By the time Maria came to my office she was 250 pounds, having regained almost 100 pounds. She was back on high blood pressure and cholesterol medications. She was both terrified and paralyzed. We discussed what she knew had worked for her in the past –mindfully eating small low-fat protein meals, vegetables and a small amount of whole grain carbohydrates, drinking water, and waiting the allotted time between liquids and food intake. To reinforce her accountability, I had her keep a food journal. Planning ahead and having the foods in her house that she was comfortable eating were crucial.

Her use of alcohol also needed to be addressed. She admitted that her drinking had gotten out of hand. Moreover, the alcohol made her less conscious of what she was eating. She agreed to place a limit on herself of one or two glasses of wine on each of two weekend nights.

Furthermore, I impressed upon her the need for additional support beyond our sessions as well as reestablishing an exercise program. Reluctantly, she agreed to return to her bariatric support group but worried that it would take time away from her fiancé. Also distressing to her was my suggestion that she slowly begins a walking regimen and works her way back to the gym. On one hand, she envisioned charging back to the gym and running on the treadmill to speed her weight loss. Yet, on the other hand, she was torn again about taking time away from her fiancé.

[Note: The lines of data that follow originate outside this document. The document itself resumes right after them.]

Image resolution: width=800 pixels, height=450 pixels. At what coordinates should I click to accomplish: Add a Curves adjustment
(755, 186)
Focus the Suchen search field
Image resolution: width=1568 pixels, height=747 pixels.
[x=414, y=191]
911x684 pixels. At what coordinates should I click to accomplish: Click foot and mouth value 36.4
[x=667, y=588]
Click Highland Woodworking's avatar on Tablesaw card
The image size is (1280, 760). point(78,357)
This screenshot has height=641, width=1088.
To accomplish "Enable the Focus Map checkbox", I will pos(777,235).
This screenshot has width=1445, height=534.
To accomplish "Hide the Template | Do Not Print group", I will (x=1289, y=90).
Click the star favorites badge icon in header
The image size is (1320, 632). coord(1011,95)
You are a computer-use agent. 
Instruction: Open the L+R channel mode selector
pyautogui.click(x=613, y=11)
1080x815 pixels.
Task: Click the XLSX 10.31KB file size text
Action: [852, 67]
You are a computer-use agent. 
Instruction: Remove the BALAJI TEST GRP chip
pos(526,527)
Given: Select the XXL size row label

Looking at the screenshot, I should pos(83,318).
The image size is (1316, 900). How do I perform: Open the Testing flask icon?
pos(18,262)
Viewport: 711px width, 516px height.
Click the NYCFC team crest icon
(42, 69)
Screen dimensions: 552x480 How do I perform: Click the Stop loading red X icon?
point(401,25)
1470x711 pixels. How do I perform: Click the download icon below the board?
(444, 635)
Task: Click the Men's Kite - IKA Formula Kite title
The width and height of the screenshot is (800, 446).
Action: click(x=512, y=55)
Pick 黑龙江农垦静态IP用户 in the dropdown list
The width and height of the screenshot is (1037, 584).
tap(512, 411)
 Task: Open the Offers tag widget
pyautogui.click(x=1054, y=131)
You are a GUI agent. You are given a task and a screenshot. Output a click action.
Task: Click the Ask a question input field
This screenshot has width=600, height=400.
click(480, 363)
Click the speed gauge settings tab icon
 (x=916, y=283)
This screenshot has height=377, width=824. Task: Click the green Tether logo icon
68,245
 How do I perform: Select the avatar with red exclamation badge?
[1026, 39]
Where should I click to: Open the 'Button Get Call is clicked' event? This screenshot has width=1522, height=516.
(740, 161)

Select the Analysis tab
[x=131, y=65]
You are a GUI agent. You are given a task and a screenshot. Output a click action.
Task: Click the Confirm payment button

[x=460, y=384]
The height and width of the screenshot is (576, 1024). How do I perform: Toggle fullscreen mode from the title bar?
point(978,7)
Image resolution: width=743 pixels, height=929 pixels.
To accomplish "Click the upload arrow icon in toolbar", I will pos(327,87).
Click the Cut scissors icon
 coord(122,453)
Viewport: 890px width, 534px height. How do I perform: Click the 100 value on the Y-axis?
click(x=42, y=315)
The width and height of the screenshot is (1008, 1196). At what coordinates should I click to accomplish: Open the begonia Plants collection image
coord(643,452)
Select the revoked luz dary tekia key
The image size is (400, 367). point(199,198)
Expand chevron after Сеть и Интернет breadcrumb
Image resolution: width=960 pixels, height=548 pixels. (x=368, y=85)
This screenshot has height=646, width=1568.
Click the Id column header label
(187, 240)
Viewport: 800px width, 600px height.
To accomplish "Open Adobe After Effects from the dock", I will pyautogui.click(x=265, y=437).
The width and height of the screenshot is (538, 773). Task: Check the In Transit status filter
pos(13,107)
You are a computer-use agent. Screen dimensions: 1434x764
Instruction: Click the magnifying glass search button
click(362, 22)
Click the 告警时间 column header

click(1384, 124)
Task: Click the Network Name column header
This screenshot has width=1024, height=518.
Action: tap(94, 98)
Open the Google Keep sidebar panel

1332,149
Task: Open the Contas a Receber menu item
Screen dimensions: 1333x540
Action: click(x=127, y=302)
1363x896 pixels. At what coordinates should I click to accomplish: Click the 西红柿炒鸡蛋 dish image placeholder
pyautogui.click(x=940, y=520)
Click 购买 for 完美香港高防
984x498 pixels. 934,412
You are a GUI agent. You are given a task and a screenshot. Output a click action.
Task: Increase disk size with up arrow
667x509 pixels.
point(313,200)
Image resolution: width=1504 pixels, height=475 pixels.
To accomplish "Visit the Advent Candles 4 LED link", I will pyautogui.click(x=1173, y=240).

We did a lot of work around her “all or nothing” thinking. She began to understand that this time her weight loss had to be more of a conscious process than something to quickly get rid of in order to feel better. She had to learn what really worked for her. She needed to use her voice to reinforce it rather than once again stuff down her feelings and discomforts with food, alcohol, and sex.

Finally, we addressed her fears about her fiancé leaving if she took care of herself and changed many of their food and alcohol-related activities. She became aware that not only was she afraid of being abandoned and rejected by him if she did this, but she also saw how he was deliberately sabotaging her food-wise, for fear that other men would find her attractive. Couples work was woven into the individual work and Maria’s fiancé became cooperative and supportive. Slowly and gradually, she began to lose weight and live a healthier, more balanced lifestyle, as did her now-husband.

That said, many times things don’t turn out as well. I have seen many pre- and post-surgical bariatric clients resort to alcohol, shopping, sex, gambling and other substances or processes to take the place of food rather than do the hard work necessary to ensure weight loss surgery success. Also friendships, family, and intimate relationships can positively or negatively change when one has weight loss surgery, for which one may not be adequately prepared.

In addition, I believe that bariatric surgery programs and insurance companies can do a much better job readying people for the multitude of life changes they will face after surgery.

So don’t be fooled, bariatric surgery of any kind is not a quick fix!

There’s no short cut to doing the emotional work necessary to have long-term success. Choose your mentality mindfully.